January 9, 2013 — In a bid to bolster the beleaguered fishing industry in Massachusetts, lawmakers are proposing a state effort to encourage consumers to think locally when they shop for cod, haddock, lobster, and scallops.
State Senate minority leader Bruce E. Tarr, a Gloucester Republican, is chief sponsor of a new bill calling for the creation of a marketing program aimed at increasing demand for seafood brought ashore in Massachusetts.
The legislation comes as the New England fishing industry, already battered by years of steep catch limits, is struggling to absorb its deepest restrictions to date. Last May, regulators cut by 77 percent the amount of cod that can be caught in the Gulf of Maine, while also slashing allowable catch levels for other ground fish such as haddock and flounder.

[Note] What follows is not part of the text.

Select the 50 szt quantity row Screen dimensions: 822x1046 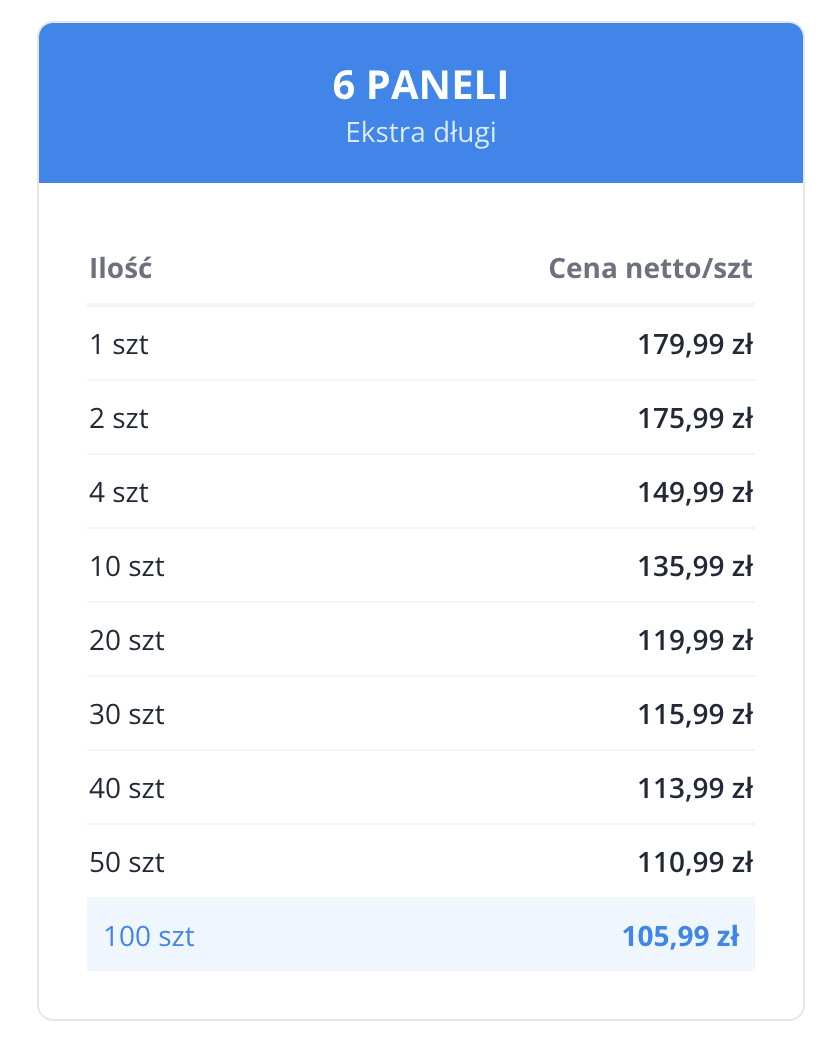127,863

Eight area lawmakers are among 23 cosponsors of the bill, which is based on recommendations from a 2013 report issued by a special commission that explored the idea of a state seafood marketing program.

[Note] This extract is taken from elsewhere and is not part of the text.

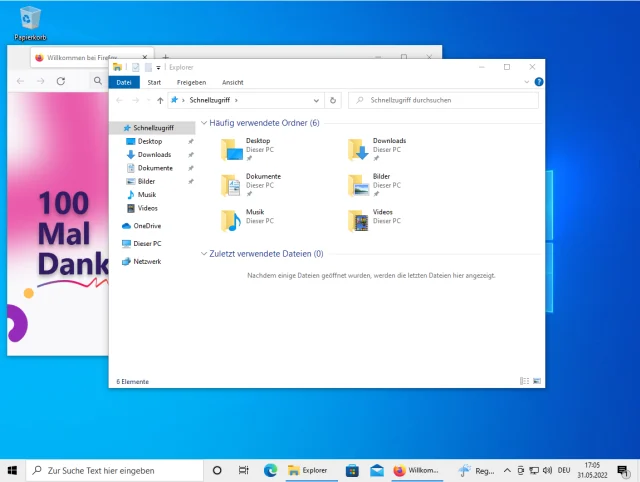Go up one folder level arrow
The image size is (640, 482).
[x=160, y=100]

“The federal catch restrictions have reduced what we can land so dramatically that we have to make more of what we do land in order for the industry to remain viable,” said Tarr, who served on the special commission.
‘It’s not just haddock, cod, flounder, and lobsters.’
“We need folks to know that fish caught in New England and particularly in Massachusetts is caught sustainably,” he said, of the efforts local fishermen and processors take to protect juvenile fish and spawning grounds. “Consumers need to know that particularly when upwards of 90 percent of the fish being consumed in this country is being brought from someplace else.”
He said there is also a need to better communicate “the benefit of eating locally caught and processed fish, its freshness, and its . . . nutritional benefits that are almost without peer.”